[Stored records]
★ ★ ★

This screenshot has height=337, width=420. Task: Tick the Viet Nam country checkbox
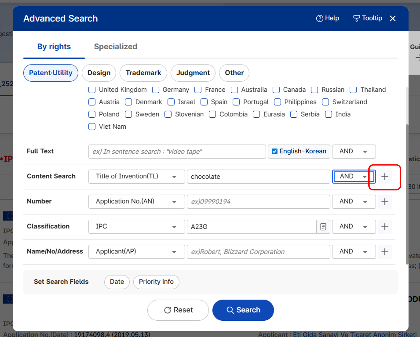92,127
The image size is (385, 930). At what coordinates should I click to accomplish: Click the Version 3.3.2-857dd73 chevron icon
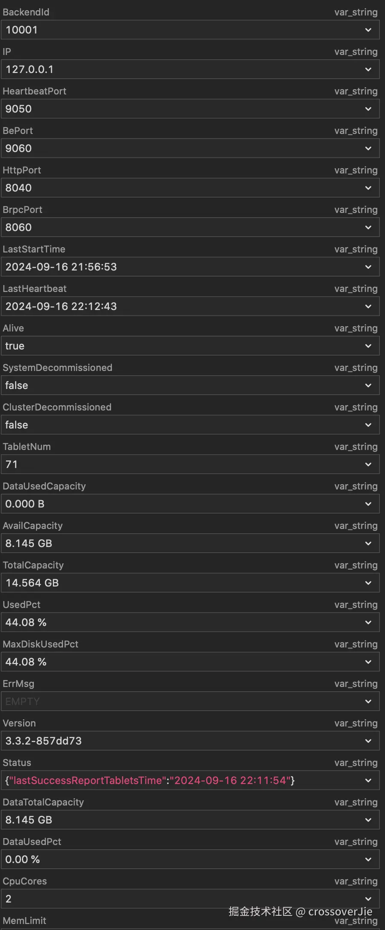(368, 741)
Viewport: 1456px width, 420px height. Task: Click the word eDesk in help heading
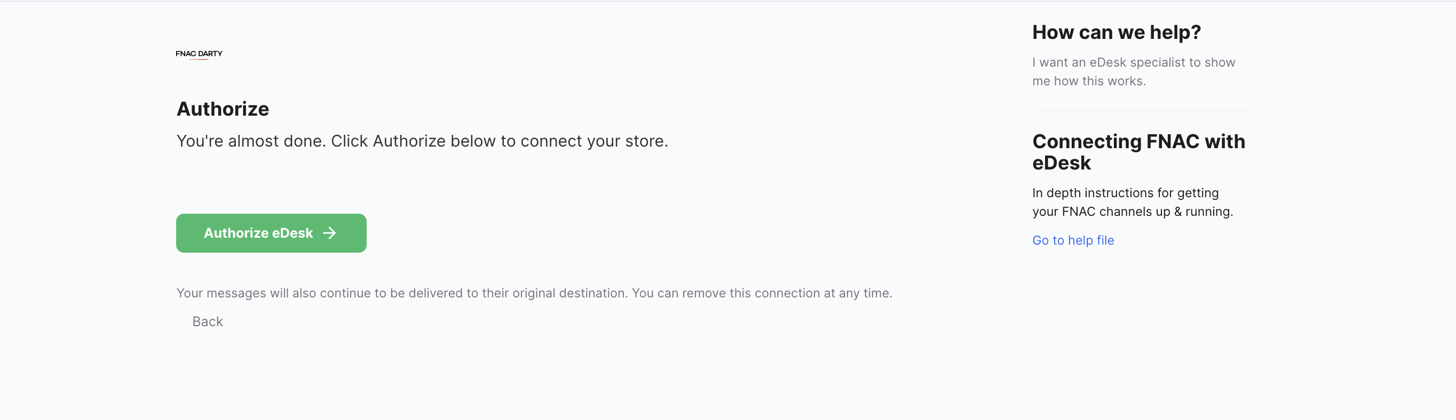point(1061,163)
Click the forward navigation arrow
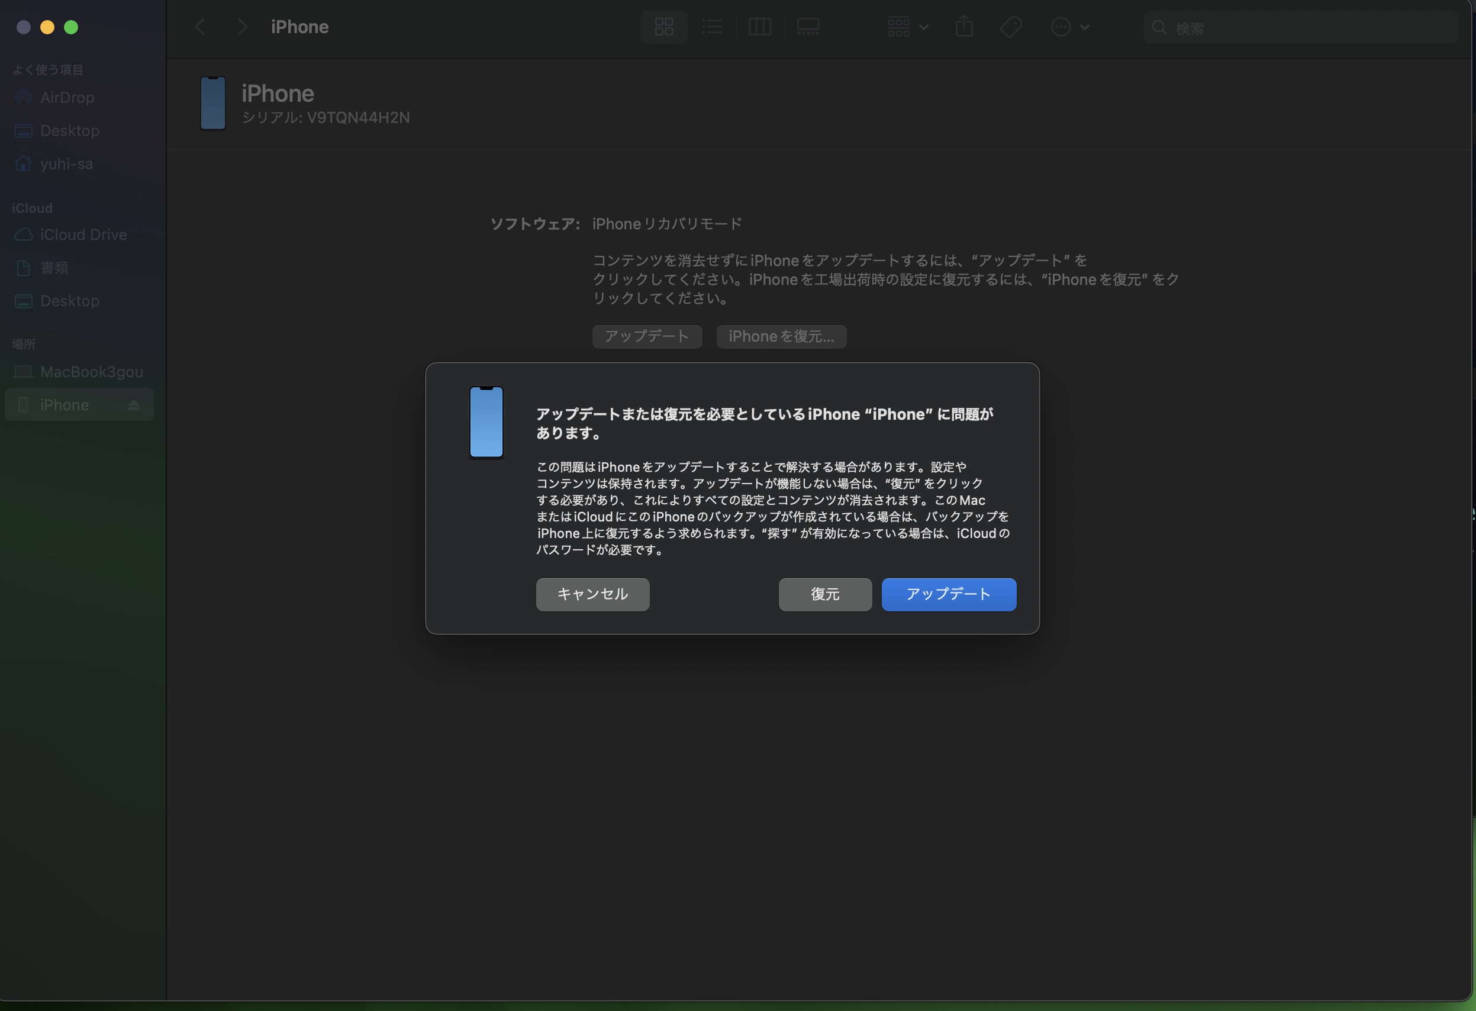This screenshot has width=1476, height=1011. point(239,26)
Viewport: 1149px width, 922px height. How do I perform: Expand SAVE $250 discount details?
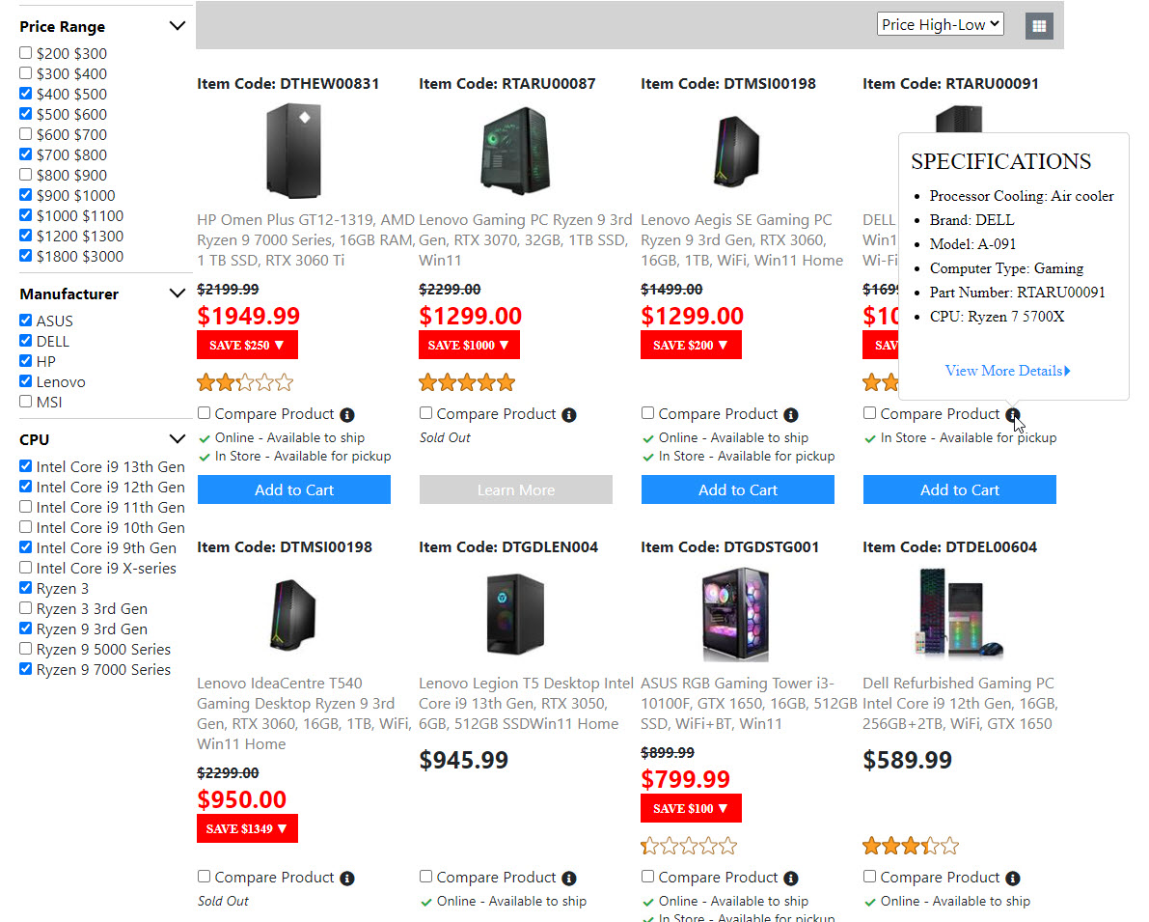[247, 345]
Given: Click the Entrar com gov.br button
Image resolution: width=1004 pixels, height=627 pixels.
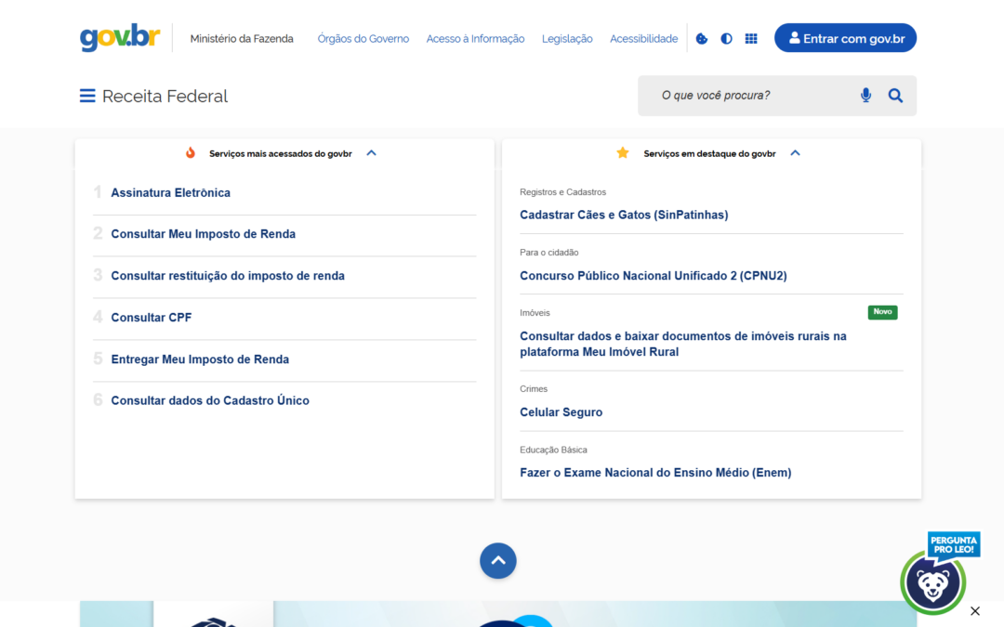Looking at the screenshot, I should pos(845,38).
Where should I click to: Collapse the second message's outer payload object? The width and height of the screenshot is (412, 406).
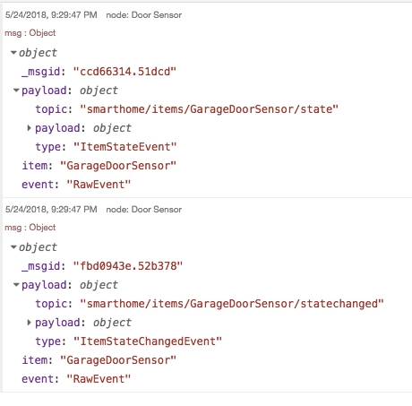pos(16,285)
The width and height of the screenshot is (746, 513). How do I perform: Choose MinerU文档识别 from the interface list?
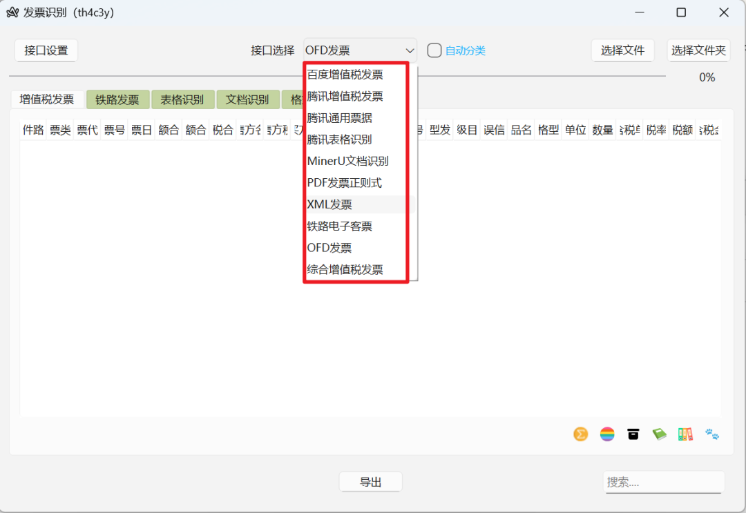pos(349,161)
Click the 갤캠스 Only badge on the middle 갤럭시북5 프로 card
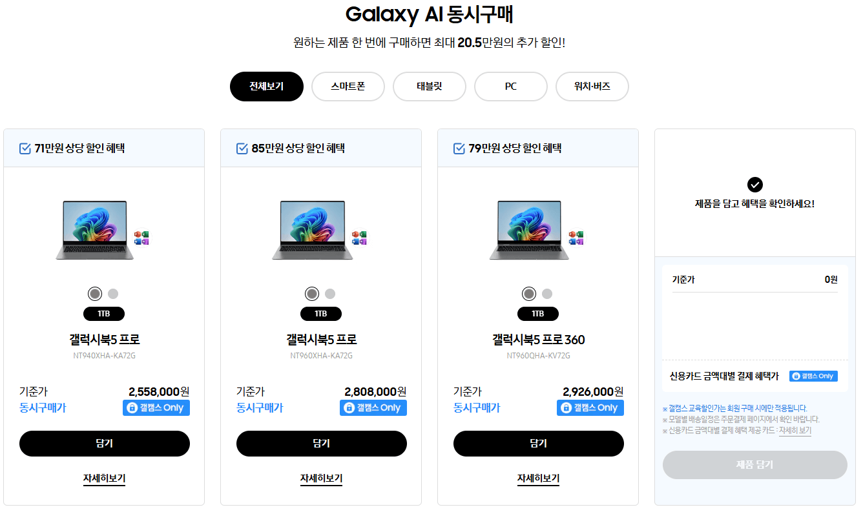This screenshot has height=514, width=863. coord(373,407)
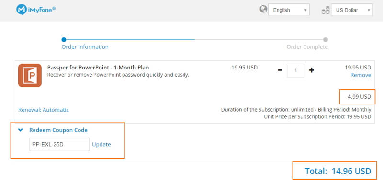Click the quantity number field
This screenshot has width=383, height=184.
point(295,70)
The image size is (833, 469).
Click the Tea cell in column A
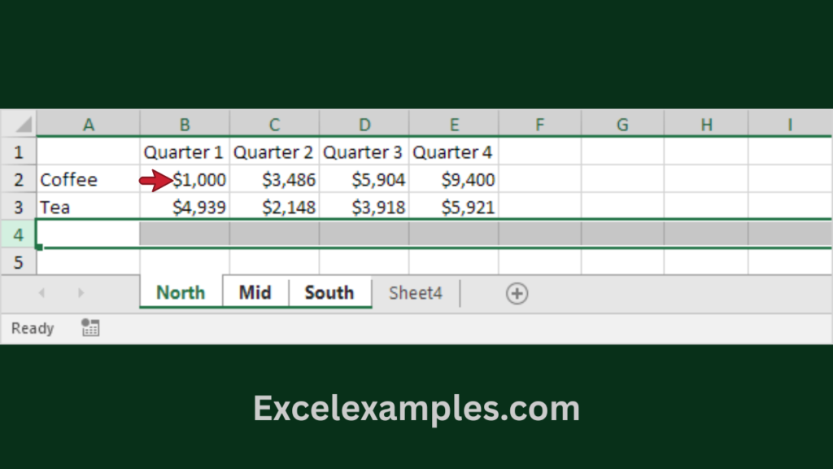(x=88, y=208)
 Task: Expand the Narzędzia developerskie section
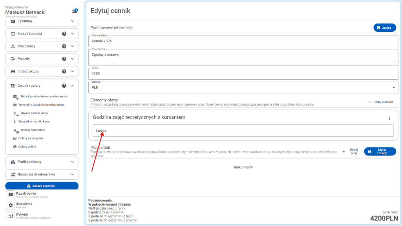pos(73,174)
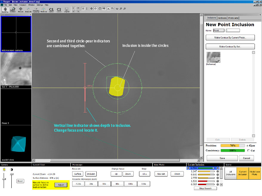Open the Inclusion menu

pyautogui.click(x=23, y=5)
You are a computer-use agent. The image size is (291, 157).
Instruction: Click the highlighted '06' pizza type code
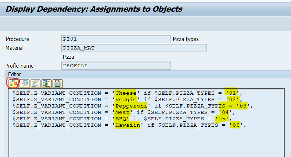tap(236, 125)
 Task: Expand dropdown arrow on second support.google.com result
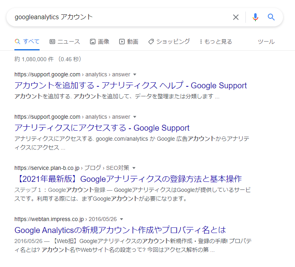click(135, 117)
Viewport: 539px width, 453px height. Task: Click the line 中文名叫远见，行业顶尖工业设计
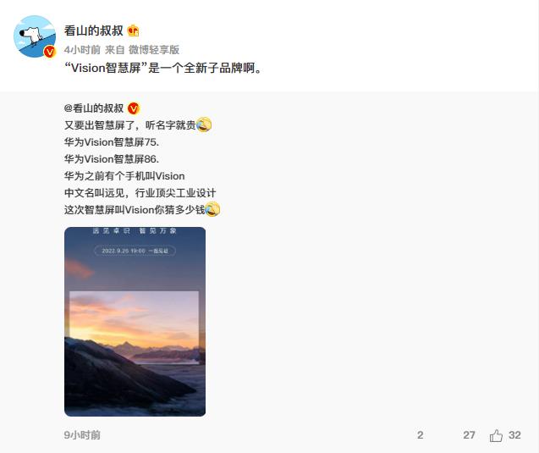click(140, 193)

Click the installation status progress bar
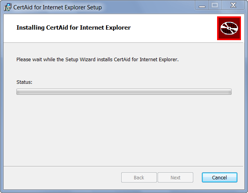[x=124, y=92]
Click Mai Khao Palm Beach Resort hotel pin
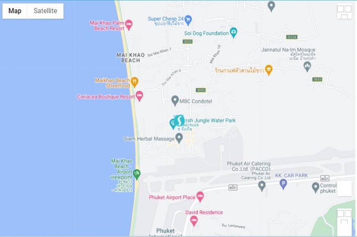Image resolution: width=357 pixels, height=237 pixels. tap(128, 25)
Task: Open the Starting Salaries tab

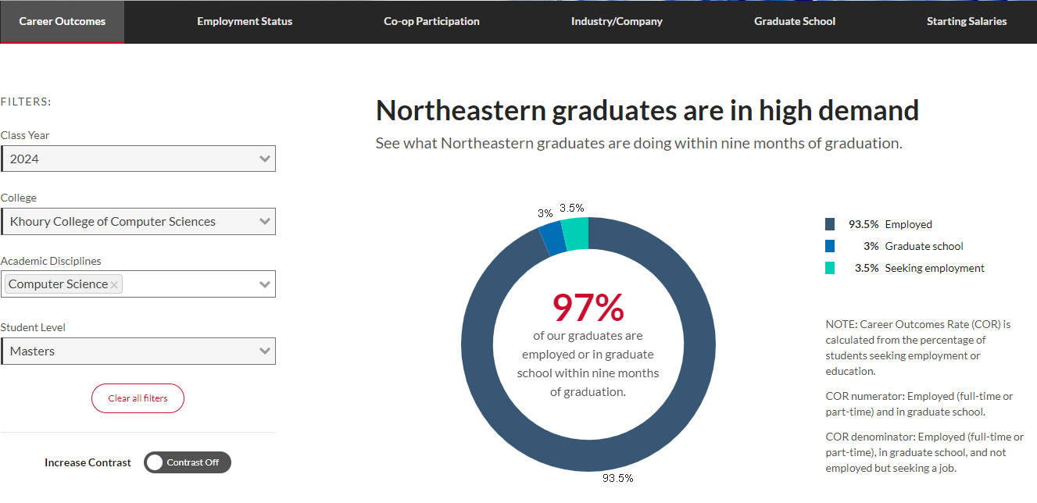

★ ★ ★

Work task
Keep every word of the records above exactly, and return them with no pictures.

Task result
This screenshot has height=337, width=420. Task: Tick the Viet Nam country checkbox
92,127
The image size is (385, 930). At what coordinates should I click to accomplish: Click the Version 3.3.2-857dd73 chevron icon
(368, 741)
Viewport: 1456px width, 420px height. Task: Click the word eDesk in help heading
point(1061,163)
Click the forward navigation arrow
This screenshot has width=1476, height=1011. point(239,26)
Viewport: 1149px width, 922px height. How do I perform: Expand SAVE $250 discount details?
[247, 345]
Given: Click the Entrar com gov.br button
Image resolution: width=1004 pixels, height=627 pixels.
Looking at the screenshot, I should pos(845,38).
Where should I click to: Collapse the second message's outer payload object? The width and height of the screenshot is (412, 406).
pos(16,285)
The width and height of the screenshot is (746, 513). How do I perform: Choose MinerU文档识别 from the interface list?
pos(349,161)
Click the 갤캠스 Only badge on the middle 갤럭시북5 프로 card
This screenshot has height=514, width=863. coord(373,407)
Click the quantity number field
This screenshot has width=383, height=184.
point(295,70)
The image size is (833, 469).
Click the Tea cell in column A
(x=88, y=208)
 Task: Expand the Narzędzia developerskie section
pos(73,174)
Open the Inclusion menu

pyautogui.click(x=23, y=5)
You are a computer-use agent. The image size is (291, 157).
Instruction: Click the highlighted '06' pizza type code
tap(236, 125)
 Task: Expand dropdown arrow on second support.google.com result
click(135, 117)
Viewport: 539px width, 453px height. Task: Click the line 中文名叫远见，行业顶尖工业设计
click(140, 193)

Click the installation status progress bar
[x=124, y=92]
Click Mai Khao Palm Beach Resort hotel pin
Image resolution: width=357 pixels, height=237 pixels. tap(128, 25)
Task: Open the Starting Salaries tab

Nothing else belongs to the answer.